С того дня он перестал смотреть на луну, и все успокоилось. Веселая Шин и печальная Нун тоже успокоились и вернулись к возлюбленному и с новым жаром забавляли его. Но оказалось, что червячок внутри него не умер. Жив. И нет-нет да и шевельнется…
То ли бес, то ли какая иная неведомая сила в одну из ясных лунных ночей вновь вытащила-таки его на крышу. Он вгляделся в серебряный, слегка затуманенный полупрозрачным ночным облаком диск и опять увидел три распятия, одно из которых, – он знал, что это его распятие, – как и раньше, пустовало. Естественно, возникала мысль: а куда делся Галилеянин? Ведь на нем должен быть Галилеянин. Но думать над этим дальше Варавва побоялся. Кому надо, тот знает, куда Тот делся!
«Спокойно, спокойно, Варавва», – сказал себе старый разбойник, схватив себя обеими руками за бороду и несколько раз дернув ее книзу, чтобы сделать себе больно. Грек, который сидел вместе с Вараввой в темнице, не только научил его «торопиться медленно», но еще и мудро вещал: «Мне больно – следовательно, я существую». Умный был человек, этот грек. Только жаль, что необрезанный. Закон, увы, не позволял Варавве водить с ним дружбу. А то бы он еще чему-либо научился у афинянина.

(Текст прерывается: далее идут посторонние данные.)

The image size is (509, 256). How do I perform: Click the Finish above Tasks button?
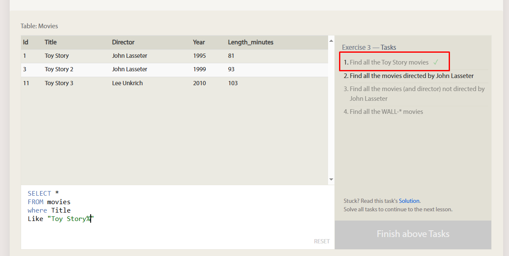click(x=413, y=234)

«Спокойно, спокойно, брат, – повторил себе Варавва. – Зачем волноваться? Ведь ты уже принял мысль, что у каждого человека есть приготовленное для него распятие, на котором его рано или поздно подвесят, только человек этот либо не знает об этом, либо знает, но не вспоминает и не портит свою жизнь глупыми размышлениями. Ведь все так просто и очевидно: смертный одр – то же распятие, которое ждет не дождется каждого из нас».

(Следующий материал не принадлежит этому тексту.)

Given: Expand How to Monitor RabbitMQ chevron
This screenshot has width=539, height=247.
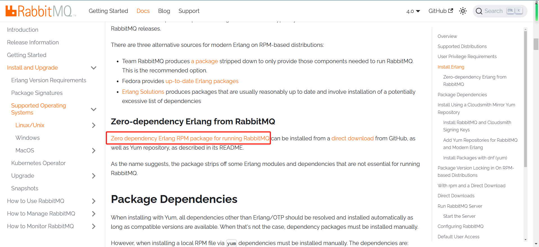Looking at the screenshot, I should pos(94,227).
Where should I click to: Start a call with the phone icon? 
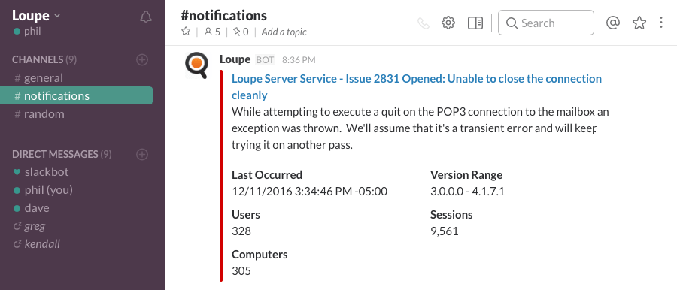424,23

Несчастный закрыл глаза и на ощупь спустился с крыши.
Борясь с наваждением, Варавва раз-другой заводил философский разговор о распятии с удалыми озорниками, приходящими поглазеть на слегка тронувшегося разумом Варавву, оставившего свою шайку без главаря. Многие из них были куда как сообразительны. Но они отмахивались, отшучивались. Они не желали знать, что их ожидает в конце их рисковой жизни. «Надоел, – говорили они ему. – Живи, пока живется-можется, и не квакай. Мало ли кто что увидит на луне? Кто-то зайца, а кто-то козла… Забудь все и радуйся, что прокуратор не прикончил тебя. Ждем тебя и даем еще месяц сроку. Потом – пеняй на себя…»
Варавва пробовал следовать их советам, старался не думать о распятии на луне, но недолго выдерживал, и нет-нет, а откуда-нибудь, из тайного места, как бы невзначай взглядывал на лунный диск и, как это ни печально, видел, что распятие все так же ожидает его.